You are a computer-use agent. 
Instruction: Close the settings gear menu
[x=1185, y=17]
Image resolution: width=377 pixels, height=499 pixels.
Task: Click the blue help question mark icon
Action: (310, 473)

*Problem requirements:*
Reproduce each line of the material above precisely.

*Answer box:*
You are a computer-use agent. 
Instruction: Close the settings gear menu
[x=1185, y=17]
Image resolution: width=377 pixels, height=499 pixels.
Task: Click the blue help question mark icon
Action: (310, 473)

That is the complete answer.